**DOCUMENT PASSAGE**
┏━━

At the weekend I travelled to the Welsh Labour Grassroots/Momentum AGM in Llandrindod Wells. It was a positive meeting that proved very productive. The opportunity to mix with fellow comrades from across Wales is always welcome as we attempt to build upon our strong Socialist foundations.

At the end of the meeting, I asked Adam Samuels – my first port of call whenever presented with challenges throughout the #SaveWILG campaign – to say a few words about the need to alert WILG recipients to the opportunity in front of them. After doing this, he passed me the microphone.

┗━━

**GIVEN MATERIAL**
┏━━

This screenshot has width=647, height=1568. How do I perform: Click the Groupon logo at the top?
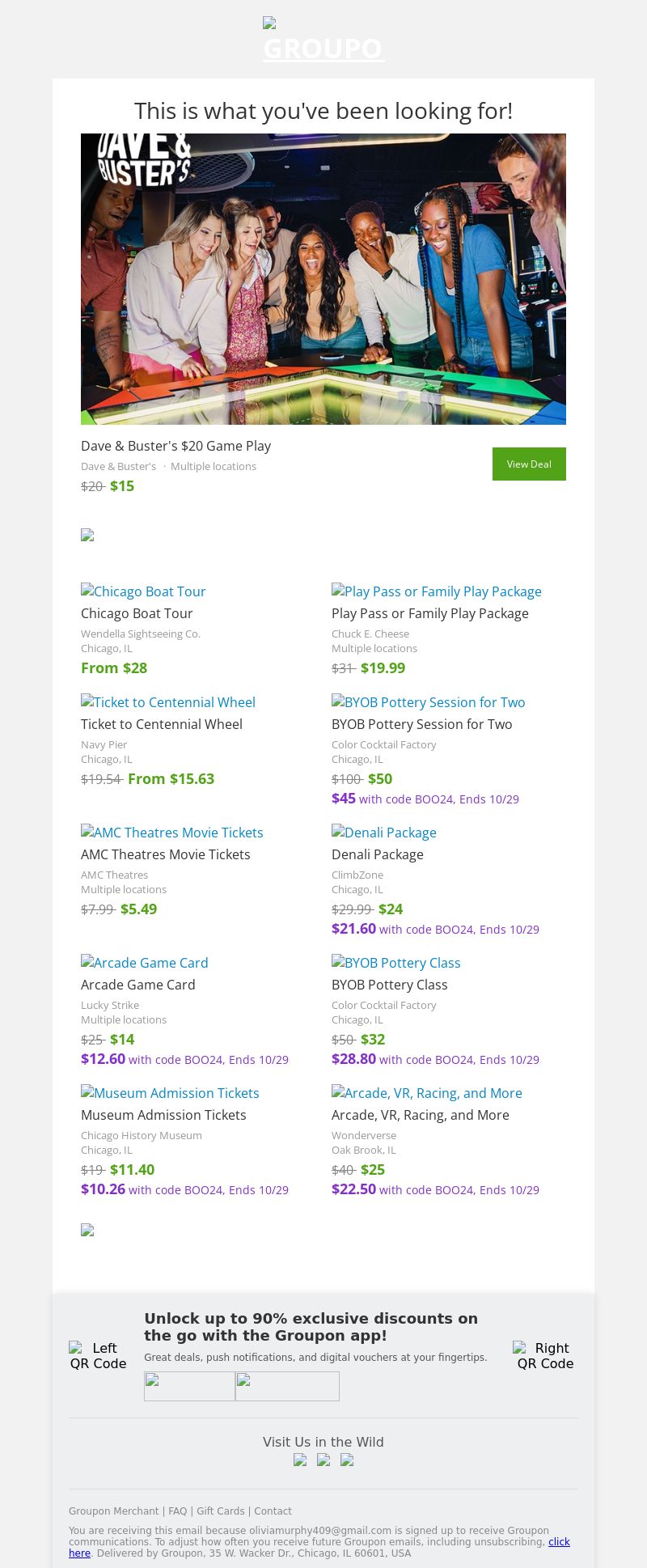324,40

┗━━

**GOAL OF THE EXERCISE**
Translate this sentence from the account of the Llandrindod Wells meeting into Spanish: "It was a positive meeting that proved very productive."

**RESULT OF THIS TASK**
Fue una reunión positiva que resultó muy productiva.